Guest blog: I’m half way through my second pregnancy with a little boy who will be two years old when the baby comes. When I first became a mother, despite having lots of friends with older kids who shared their wisdom with me, of course I messed up just as much, if not more, than the next person. So as I’m approaching the birth of this new bundle of sick, poop and joy, here is some advice to my future self, hopefully some of it will be useful to you too.
1) Don’t worry about some screen time. Last time I swore I wouldn’t go on my phone in front of the baby. I’m sorry to say it but breastfeeding, watching an episode of Bing for the Nth time or just playing all day are… boring. Some time on your phone, or whatever your vice might be, are not going to permanently scar your kids. Giving them 100% of your attention all day, every day, isn’t realistic unless you’re determined to become a planet circling their sun. You’re a person too, it’s good for them to know that, so don’t worry about it.
2) Don’t worry about the mess so much. I’ll caveat this that I’ve never been a clean freak to start with. But on having my first I became a bit more focused on having a tidy and clean house for guests and toddlers. I have discovered that the best friends don’t judge you for a messy house, puke on the carpet or piles of washing up. It would only ever be you that judges yourself on these things.
3) Only have VERY close family over immediately after the birth. Last year I broke the rule and had some extended family and friends over and didn’t do the ‘ just us ‘ bonding. It meant the baby blues hit me quite hard. This time people can wait a bit, short visits are great, but give us a good few weeks before you invade mumma bear’s cave.
4) Actually let people help. People offer very kindly, work mates, friends and family. This time I’ll let them bring food or do washing or change nappies. I’ve discovered it actually feels nice to help people, so let them.
5) Don’t over schedule your time. Last time I was scared I’d get lonely if I didn’t get out and about. I was scared of isolation, so I went to baby groups every day, sometimes twice. This leads to exhaustion and very loose friendships as you see lots of people, but not very frequently. This time I will select the people who make me feel better and I love and I’ll see more of them but frequent fewer groups. Down time is useful and box sets in the early days should be on prescription.
6) Remember going back after maternity leave is OK. I was scared last time that my brain had died, or that I’d lost my networks. I even questioned whether I would be able to do the role again. It took a few months to get into the swing of things, but I swear I’m better at my job now than I was before I had a baby. I’m more organised, more prepared, worry less, treat people with more compassion and get things done in 3-4 days that somehow used to take 4-5. The nerves wear off, remember you rock. Also note that your baby will get sick a lot to begin with if at nursery /childminders, so plan accordingly. But remember this period won’t last forever.
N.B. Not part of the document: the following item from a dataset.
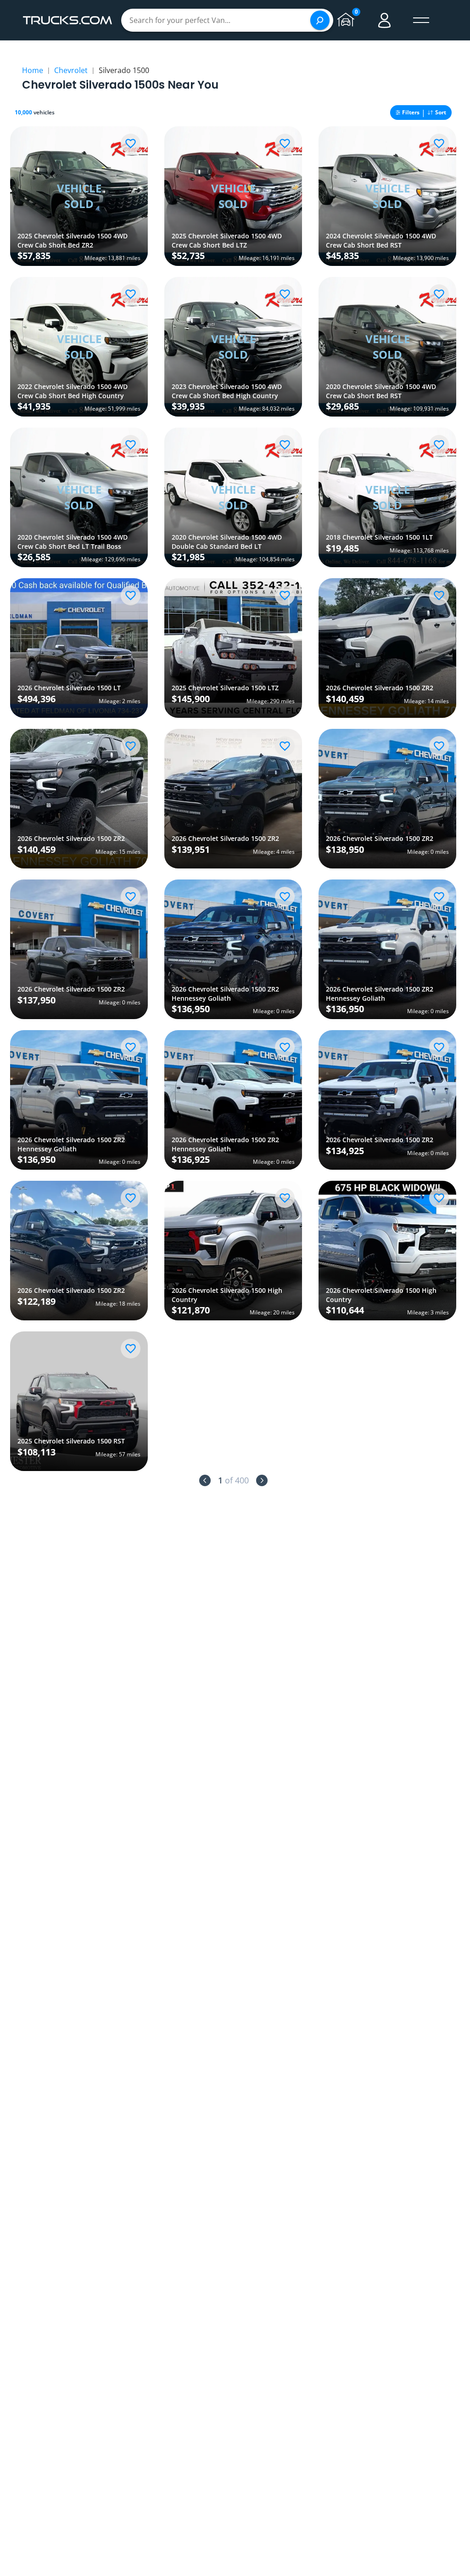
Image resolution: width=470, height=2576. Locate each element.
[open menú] (421, 20)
7) Beware Google. Late night feeds and strange symptoms always led me to Google anything and everything. This leads to hypochondria, insomnia and worst of all know-it-all-ness. If you’re worried speak to a health visitor, midwife or doctor. Otherwise remember everything passes and this will too.
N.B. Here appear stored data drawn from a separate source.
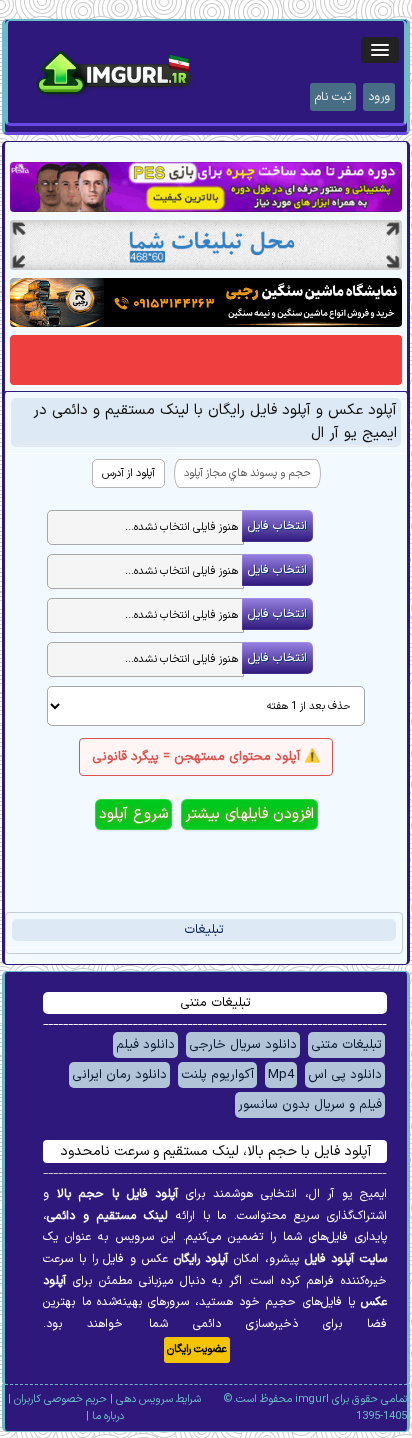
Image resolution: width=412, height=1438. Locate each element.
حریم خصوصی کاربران (60, 1399)
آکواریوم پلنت (217, 1075)
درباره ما (108, 1416)
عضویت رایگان (197, 1349)
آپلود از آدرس (128, 473)
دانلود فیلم (145, 1045)
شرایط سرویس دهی (158, 1399)
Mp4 (281, 1075)
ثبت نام (333, 97)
8) Hold your rules lightly. Whether they are routines, meals, behaviour (the baby’s or yours) remember they are there to help you, not rule you. If you’re feeling a compulsion or aversion to them, then you might be holding to them a bit too hard. Be kind to yourself and don’t expect yourself to meet impossible standards all the time. It’s hard on those around you too. As Elsa wisely says, ‘ let it go ‘ (and if you don’t know who Elsa is, you soon will!)
9) Share responsibilities in a relationship. This applies to all but particularly in m-f straight relationships as stereotypically the woman takes on a much larger part of the household load and child rearing even after returning to work. And it’s not that men shirk their responsibility, rather we women are brought up socially to think we should be able to do it all. We live in the 21st century and gender does not determine ability to cook, wash or cuddle a baby. Sharing the load is good for all of you. It means good bonding for both parents, a better adult relationship and better career prospects for mum.
10) Don’t be derailed by people who make you feel down. You will meet them in parent groups. They’re feeling insecure and not good enough themselves, that’s where it comes from. If you take some time to listen with empathy and reassure them, they tend to be pretty damn awesome people too. You don’t have to see them every day, but remember what you’re like on a bad day, you’ll piss people off too, so be kind and don’t play the competitive /negative game.
……OK, remember what I said about holding your rules lightly? Here’s one extra for that reason.
11) People love to give advice. Even those who tell you to ignore everyone’s advice will still give you advice. Smile, nod and do what you wanna do. The same goes for this list.
……………..Trust your instincts, you’re doing tons better than you think you are.